** Begin Provided material **
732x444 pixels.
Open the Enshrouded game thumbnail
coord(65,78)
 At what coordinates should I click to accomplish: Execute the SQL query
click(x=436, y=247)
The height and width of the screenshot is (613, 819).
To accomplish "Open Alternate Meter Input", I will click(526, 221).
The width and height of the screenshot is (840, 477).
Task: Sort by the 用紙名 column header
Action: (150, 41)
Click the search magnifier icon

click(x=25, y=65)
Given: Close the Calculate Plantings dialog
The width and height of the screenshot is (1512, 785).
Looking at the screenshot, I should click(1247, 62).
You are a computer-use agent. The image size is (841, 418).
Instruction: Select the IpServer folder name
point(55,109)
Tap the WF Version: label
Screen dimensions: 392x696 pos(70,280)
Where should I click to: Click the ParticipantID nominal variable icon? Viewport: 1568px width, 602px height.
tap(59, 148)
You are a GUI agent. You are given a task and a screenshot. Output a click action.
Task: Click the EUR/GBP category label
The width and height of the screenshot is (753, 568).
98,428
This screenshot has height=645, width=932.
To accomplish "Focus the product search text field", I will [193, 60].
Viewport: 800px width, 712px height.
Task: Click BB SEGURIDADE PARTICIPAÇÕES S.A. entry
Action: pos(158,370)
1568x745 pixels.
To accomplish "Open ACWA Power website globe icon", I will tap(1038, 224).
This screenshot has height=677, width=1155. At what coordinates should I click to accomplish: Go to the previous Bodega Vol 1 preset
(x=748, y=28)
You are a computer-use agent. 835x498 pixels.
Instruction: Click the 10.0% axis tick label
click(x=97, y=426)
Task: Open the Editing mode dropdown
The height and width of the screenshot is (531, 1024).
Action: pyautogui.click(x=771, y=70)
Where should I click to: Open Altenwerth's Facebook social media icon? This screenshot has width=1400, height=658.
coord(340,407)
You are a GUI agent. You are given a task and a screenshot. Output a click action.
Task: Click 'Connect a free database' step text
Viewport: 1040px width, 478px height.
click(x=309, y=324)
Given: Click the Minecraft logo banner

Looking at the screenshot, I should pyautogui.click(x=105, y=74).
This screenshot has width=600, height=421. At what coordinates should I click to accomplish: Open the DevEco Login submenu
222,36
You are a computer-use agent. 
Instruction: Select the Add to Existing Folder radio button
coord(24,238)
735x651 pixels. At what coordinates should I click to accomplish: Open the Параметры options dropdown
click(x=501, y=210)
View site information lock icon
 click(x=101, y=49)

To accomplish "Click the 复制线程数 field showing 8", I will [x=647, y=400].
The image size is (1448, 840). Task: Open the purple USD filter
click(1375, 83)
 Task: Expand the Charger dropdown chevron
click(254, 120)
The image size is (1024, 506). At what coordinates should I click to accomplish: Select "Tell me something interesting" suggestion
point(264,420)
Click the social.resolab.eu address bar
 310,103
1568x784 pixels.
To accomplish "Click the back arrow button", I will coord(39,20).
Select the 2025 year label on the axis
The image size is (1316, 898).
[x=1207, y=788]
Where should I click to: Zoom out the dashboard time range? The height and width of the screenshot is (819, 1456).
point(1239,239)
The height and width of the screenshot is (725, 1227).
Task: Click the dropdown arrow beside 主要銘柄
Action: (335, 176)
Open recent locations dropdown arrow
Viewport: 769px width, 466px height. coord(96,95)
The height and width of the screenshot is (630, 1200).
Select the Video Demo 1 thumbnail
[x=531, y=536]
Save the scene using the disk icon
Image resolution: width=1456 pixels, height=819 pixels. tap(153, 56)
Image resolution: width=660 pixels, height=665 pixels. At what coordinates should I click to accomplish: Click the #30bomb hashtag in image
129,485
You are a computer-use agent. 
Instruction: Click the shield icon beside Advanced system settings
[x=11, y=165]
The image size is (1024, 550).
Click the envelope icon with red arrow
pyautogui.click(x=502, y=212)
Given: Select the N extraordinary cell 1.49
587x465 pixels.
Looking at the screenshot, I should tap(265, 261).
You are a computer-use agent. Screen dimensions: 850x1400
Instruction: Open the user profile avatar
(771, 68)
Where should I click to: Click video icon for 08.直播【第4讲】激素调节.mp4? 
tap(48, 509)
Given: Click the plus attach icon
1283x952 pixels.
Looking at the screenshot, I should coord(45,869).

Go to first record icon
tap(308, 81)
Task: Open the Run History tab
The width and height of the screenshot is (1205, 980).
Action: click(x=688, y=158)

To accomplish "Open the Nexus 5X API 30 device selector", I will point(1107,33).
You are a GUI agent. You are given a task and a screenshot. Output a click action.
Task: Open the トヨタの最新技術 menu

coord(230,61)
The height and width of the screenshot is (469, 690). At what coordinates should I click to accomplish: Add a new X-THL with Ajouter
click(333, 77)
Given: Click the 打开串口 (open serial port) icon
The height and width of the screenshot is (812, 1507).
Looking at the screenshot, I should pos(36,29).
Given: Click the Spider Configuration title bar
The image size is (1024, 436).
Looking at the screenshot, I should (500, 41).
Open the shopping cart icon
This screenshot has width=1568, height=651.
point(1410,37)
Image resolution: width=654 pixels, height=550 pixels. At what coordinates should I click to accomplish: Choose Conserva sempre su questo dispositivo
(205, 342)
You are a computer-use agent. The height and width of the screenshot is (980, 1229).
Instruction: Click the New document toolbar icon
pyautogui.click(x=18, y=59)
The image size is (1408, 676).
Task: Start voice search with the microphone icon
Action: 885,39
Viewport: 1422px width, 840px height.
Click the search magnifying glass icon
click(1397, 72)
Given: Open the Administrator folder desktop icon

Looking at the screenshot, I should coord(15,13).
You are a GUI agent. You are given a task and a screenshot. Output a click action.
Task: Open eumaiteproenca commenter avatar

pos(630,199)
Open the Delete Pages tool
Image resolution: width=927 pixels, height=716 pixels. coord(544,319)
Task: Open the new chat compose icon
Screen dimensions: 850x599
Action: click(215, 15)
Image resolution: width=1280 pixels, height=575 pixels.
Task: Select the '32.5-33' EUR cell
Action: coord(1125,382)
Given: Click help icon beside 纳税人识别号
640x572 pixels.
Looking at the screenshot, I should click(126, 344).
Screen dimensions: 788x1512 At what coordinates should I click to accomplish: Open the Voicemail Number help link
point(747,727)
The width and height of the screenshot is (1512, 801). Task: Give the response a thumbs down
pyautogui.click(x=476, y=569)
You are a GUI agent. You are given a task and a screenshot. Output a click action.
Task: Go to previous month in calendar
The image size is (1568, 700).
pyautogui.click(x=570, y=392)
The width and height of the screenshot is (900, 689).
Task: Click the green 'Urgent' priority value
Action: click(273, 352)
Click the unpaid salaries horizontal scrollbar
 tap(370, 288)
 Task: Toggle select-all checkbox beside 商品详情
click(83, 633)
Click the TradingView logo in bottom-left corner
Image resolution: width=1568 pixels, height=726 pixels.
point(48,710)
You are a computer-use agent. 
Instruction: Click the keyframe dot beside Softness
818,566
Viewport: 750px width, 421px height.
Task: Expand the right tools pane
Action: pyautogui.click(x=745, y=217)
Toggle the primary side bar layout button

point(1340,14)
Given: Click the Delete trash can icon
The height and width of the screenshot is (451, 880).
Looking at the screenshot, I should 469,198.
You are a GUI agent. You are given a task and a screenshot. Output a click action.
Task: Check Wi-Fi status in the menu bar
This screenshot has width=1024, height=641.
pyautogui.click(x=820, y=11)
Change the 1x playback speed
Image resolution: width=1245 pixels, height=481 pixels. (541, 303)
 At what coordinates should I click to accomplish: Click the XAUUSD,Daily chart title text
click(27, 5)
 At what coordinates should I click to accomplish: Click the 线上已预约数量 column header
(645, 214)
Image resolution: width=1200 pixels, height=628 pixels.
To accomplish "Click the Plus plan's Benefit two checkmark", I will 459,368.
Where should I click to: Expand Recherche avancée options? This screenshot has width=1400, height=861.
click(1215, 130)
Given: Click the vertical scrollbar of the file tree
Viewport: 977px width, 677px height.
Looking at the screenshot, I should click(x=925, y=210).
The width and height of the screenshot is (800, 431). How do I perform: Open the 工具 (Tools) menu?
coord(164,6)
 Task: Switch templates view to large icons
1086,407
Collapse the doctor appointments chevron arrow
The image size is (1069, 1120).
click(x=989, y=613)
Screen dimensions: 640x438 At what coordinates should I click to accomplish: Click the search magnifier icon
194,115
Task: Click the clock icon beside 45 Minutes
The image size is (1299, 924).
** End Provided material **
→ Direction
Turn the records into a two-column CSV with the header instruction,click, starting at the line that contains "The width and height of the screenshot is (1512, 801)." and ending at the line that contains "pyautogui.click(x=476, y=569)". Give one row per record, put each field in quotation marks, and replace line breaks with spaces.

→ Finished task
instruction,click
"The width and height of the screenshot is (1512, 801). Task: Give the response a thumbs down","pyautogui.click(x=476, y=569)"